The Peckett W4 class is a class of 0-4-0 ST steam locomotives built by Peckett and Sons at the Atlas Works factory in Bristol, England from 1885 to 1906. 140 Peckett W4 locomotives were built in total, and they were part of a family of six W-class locomotive engines (W2 through W7), which featured cylinders 14 in in diameter. The W4 class has a piston stroke of 20 in, driving wheels with a diameter of 3 ft 3+1/2 in and a wheelbase of 5 ft 6 in.

The more notable Peckett and Sons customers (and the number of locomotives they purchased) included Manchester Ship Canal (3), Ebbw Vale Steelworks (2), and Huntley and Palmers (1).

------------------------------

# REQUIRED ACTION A
Copy the part of the Peckett W4 passage that opens with the words containing "The more notable" and closes with "and Palmers (1).".
# REQUIRED ACTION B
Answer these questions from the Peckett W4 passage.
(i) In which factory, and in which city, were the W4 locomotives built?
(ii) What wheelbase does the W4 class have?
(iii) How many locomotives did Manchester Ship Canal purchase?
The data that comes after the Peckett W4 passage is separate material and has no connection to it.

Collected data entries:
------------------------------

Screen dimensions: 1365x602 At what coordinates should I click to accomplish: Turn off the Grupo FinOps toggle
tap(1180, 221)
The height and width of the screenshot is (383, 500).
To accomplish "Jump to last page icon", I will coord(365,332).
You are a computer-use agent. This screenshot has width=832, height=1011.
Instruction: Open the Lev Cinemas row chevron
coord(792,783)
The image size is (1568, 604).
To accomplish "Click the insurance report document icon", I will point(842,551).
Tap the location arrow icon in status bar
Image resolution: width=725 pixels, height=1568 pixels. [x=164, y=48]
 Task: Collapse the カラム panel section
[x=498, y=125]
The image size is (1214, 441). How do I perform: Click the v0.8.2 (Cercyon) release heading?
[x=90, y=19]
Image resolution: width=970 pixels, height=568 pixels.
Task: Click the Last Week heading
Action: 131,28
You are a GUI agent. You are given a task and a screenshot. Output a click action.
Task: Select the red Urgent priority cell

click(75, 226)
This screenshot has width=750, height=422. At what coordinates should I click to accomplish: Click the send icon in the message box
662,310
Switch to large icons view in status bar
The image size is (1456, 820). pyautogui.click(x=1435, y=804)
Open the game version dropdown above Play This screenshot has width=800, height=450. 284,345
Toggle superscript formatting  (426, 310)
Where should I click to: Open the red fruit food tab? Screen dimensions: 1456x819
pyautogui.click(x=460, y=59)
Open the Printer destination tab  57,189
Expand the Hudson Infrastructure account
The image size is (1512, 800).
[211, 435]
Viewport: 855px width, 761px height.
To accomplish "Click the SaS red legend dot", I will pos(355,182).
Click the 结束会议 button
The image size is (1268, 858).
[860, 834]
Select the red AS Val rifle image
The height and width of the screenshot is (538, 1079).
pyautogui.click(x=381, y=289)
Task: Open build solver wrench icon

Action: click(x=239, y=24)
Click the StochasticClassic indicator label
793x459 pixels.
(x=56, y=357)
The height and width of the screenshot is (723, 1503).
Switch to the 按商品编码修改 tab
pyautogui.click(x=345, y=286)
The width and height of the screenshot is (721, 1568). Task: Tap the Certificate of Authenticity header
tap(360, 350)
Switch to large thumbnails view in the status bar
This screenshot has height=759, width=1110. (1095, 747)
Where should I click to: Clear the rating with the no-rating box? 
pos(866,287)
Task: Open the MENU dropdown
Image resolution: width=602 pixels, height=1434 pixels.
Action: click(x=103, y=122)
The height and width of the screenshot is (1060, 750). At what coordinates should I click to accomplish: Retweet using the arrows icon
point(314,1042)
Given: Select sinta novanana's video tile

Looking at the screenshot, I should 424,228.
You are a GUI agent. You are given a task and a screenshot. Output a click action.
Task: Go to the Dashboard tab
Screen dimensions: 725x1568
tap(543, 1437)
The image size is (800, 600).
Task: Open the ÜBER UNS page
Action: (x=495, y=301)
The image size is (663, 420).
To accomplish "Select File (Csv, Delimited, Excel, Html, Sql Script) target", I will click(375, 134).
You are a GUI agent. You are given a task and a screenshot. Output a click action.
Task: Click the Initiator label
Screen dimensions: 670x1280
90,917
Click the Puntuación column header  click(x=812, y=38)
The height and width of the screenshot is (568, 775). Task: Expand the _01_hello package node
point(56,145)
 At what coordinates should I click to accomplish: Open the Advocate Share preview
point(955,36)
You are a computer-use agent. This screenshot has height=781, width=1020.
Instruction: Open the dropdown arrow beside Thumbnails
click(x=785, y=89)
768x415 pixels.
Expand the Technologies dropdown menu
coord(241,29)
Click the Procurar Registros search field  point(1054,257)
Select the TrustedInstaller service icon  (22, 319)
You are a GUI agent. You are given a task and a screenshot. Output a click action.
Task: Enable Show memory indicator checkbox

------------------------------

# YOUR RESPONSE A
The more notable Peckett and Sons customers (and the number of locomotives they purchased) included Manchester Ship Canal (3), Ebbw Vale Steelworks (2), and Huntley and Palmers (1).

# YOUR RESPONSE B
(i) The Atlas Works factory in Bristol, England.
(ii) 5 ft 6 in.
(iii) Three.